Don't try this at home

That night we went out with some of Niresh’s work friends. In order to go out in London, you need to be dressed up. For my entire journey, I had a backpack, so needless to say, I didn’t have nice clothes along with me. This led me to borrow some of my cousin’s dress clothes. After some searching, we actually found some things that looked pretty good even though he has a few inches on me. The real issue came about with the shoes. He wears like size 11 or 12 shoes. I wear the same size but in childrens. With that said, these things felt like clown shoes. My toes were literally three inches from the end of the shoe. I ended up needing to stuff socks in there, but by the end of the night, I didn’t even notice anymore. Anyway, as we’re leaving Niresh warned me that it’s very English to “take the piss out of each other” (make fun of each other), so not to be offended if it comes to me. He wasn’t lying. And it was absolutely hilarious. Eventually we made our way to a club. Unfortunately, it was playing garage music (and I was constantly reminded that garage rhymes with carriage here) which sucks big time. Not that it’s that much worse than Berlin’s love of electronic. But either way, it was an enjoyable evening shooting the breeze with some Brits.

Angry Nostrils

Another day we went to a part of London known as Camden. It’s famous for both its lock (used to raise and lower boats) and market. The part of the market we went to is known as the Stables. It’s so named, because it’s an old, massive stable and horse hospital. Now small shops occupy what were formerly the stables for horses. These small places sell all kinds of things. You can get everything from Goth clothing to Chinese handicrafts to clocks made out of vodka bottles. But the store that took the cake is called Cyberdog. You walk in and your senses are utterly bombarded. The place is bathed in blue neon light and trance music is blaring. Then you notice two girls in silver, futuristic-looking clothing dancing on elevated stages like they’re just slightly more human than a robot. Odd. Also, all of the clothing they sell looks like what you would perceive the future to look like when we’re all living in space (so Zenon Girl of the Twenty-first Century; yeah, try to pretend like you don’t know what I’m talking about). I would tell you more about the things they sold there, but I have no idea how to describe a majority of the things in that store (other than saying futuristic, shiny, and neon). But really, what kind of person, outside of the cast of Tron, wears these things is a mystery to me. By the time we left, I was just proud of myself for not having a seizure.

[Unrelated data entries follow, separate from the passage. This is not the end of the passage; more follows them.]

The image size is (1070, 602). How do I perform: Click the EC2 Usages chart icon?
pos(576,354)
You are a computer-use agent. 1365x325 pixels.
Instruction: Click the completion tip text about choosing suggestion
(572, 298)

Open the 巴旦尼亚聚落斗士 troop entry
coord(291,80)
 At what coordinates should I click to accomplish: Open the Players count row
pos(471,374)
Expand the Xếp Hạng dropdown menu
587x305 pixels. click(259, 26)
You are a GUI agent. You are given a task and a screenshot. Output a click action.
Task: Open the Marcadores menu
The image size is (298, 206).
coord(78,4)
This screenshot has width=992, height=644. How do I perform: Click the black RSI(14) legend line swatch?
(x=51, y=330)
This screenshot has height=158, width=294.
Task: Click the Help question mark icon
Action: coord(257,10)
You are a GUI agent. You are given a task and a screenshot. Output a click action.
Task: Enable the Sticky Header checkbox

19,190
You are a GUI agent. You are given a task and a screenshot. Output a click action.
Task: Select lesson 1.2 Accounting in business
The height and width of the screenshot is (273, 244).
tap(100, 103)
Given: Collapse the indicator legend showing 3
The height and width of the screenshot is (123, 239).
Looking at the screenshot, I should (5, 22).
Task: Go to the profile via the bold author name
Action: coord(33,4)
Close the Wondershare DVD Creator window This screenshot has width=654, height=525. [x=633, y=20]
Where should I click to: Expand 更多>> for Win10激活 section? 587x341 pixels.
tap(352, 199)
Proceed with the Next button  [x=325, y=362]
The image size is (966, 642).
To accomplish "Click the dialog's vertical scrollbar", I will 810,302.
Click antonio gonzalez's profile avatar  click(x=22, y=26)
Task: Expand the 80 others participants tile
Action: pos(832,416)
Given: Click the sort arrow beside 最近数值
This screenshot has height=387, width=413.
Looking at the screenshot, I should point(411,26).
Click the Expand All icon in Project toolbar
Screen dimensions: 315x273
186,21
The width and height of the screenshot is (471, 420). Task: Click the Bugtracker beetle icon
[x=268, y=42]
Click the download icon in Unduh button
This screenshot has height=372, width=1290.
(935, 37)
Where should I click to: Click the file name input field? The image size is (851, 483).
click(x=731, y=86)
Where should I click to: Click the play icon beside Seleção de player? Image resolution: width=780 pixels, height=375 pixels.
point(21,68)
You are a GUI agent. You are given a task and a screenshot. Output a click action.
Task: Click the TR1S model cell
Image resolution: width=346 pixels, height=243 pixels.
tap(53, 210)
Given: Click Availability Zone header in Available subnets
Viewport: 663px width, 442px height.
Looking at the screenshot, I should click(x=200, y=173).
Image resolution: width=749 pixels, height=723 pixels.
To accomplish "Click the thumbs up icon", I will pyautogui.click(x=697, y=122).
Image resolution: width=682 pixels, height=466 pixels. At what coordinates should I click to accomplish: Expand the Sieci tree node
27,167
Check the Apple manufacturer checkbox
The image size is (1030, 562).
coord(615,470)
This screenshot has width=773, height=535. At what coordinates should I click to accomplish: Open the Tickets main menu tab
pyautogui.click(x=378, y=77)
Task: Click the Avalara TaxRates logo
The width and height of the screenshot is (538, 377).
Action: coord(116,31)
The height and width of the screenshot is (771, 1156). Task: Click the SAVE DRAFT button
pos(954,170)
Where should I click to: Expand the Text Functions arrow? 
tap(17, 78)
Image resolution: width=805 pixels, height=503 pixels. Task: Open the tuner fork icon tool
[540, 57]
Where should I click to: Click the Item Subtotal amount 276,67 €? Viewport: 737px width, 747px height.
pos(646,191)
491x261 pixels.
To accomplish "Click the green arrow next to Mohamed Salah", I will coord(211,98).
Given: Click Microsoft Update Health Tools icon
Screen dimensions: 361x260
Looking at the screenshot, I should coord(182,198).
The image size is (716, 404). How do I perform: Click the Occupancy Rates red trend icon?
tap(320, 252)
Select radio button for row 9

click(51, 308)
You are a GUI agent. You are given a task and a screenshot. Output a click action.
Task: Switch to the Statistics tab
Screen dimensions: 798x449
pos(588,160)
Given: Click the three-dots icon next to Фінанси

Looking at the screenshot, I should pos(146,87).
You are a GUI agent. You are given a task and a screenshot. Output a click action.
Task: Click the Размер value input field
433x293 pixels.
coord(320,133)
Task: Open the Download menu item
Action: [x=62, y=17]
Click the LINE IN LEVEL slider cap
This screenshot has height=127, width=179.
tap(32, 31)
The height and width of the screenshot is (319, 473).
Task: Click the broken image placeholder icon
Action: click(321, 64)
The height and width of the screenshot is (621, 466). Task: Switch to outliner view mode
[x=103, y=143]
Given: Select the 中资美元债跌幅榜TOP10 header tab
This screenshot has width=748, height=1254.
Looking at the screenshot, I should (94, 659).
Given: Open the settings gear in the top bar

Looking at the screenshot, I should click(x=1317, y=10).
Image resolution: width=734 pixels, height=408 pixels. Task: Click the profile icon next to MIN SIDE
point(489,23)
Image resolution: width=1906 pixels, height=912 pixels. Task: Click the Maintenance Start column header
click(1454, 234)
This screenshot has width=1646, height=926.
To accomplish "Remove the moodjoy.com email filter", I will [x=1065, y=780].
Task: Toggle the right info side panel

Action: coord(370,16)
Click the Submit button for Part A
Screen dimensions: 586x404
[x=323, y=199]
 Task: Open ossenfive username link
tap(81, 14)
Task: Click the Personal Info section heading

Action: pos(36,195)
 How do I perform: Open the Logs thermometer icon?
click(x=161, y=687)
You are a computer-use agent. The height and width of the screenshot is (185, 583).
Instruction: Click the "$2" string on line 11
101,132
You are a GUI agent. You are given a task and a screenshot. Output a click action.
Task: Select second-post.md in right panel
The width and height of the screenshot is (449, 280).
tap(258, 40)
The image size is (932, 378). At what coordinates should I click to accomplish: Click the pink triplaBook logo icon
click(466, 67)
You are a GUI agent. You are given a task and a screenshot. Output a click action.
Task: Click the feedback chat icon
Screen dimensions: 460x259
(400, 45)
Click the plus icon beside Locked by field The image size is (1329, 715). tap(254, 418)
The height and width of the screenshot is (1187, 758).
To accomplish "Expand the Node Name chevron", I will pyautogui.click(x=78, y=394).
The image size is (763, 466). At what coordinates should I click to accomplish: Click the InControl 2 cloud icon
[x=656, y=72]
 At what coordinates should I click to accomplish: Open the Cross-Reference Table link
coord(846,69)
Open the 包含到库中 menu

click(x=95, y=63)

Well, so caps a scant recollection of my travels in Europe. Now it’s back to Berlin and the grindstone.

Hugs and hand pounds,




  1. Meredith Feenstra says:

    My family eats applesauce with pork chops. I think it’s nasty, but evidence that there are some Americans who fancy it.

  2. Meredith Feenstra says:

    (also I LOVE zenon)

  3. AJR says:

    How is it possible that you went to London and did not go to White Hart Lane? Where else are you going to get my Spurs paraphernalia?

    • Hasanga Samaraweera says:

      I wanted to, but they’ve stopped letting people into White Hart Lane. Something about ‘arry Redknapp scaring the children.